Back to Halloween/Samhain; The custom of turnip lanterns which more recently has become one of pumpkin lanterns, originates in the Celtic lands where pumpkins did not grow. Like trick or treat (which I hate & fortunately as we live at the end of along drive we are not troubled by such activities as are people in town (I sound like a real grumpy old woman, which I'm not!!)) the pumpkin has been imported from the States & seems to have become firmly lodged here.
Turnips, or swedes are shaped somewhat like a skull and give off an eerie yellow light when lit from within by a candle & is thought to be connected with the ancient Celtic veneration of the head which was the seat of the soul. I can remember very clearly the curious & distinctive smell of the turnip lanterns we had as children & the thrill of turning out the lights and having just the glow of the faces cut into the lanterns with just a thin layer of the turnip flesh left to provide the glow...(the proper way to do these things (GOW moment again!)

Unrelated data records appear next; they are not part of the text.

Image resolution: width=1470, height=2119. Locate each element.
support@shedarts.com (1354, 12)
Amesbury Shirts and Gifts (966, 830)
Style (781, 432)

Tonight is the night of the Wild Hunt led by Herne the Hunter in England, with his pack of spirit hounds with their white bodies & red ears, or in Wales by Gwynn ao Nudd, King of the Faeries. The gates of Winter open tonight for the Hunt to sweep through the skies gathering the souls of the lost & wandering dead to lead them home.
In some places the calling of wild geese was believed to be the song of the hounds following Herne across the skies riding westward on the wind to the Land of Youth, Tir na h-oige.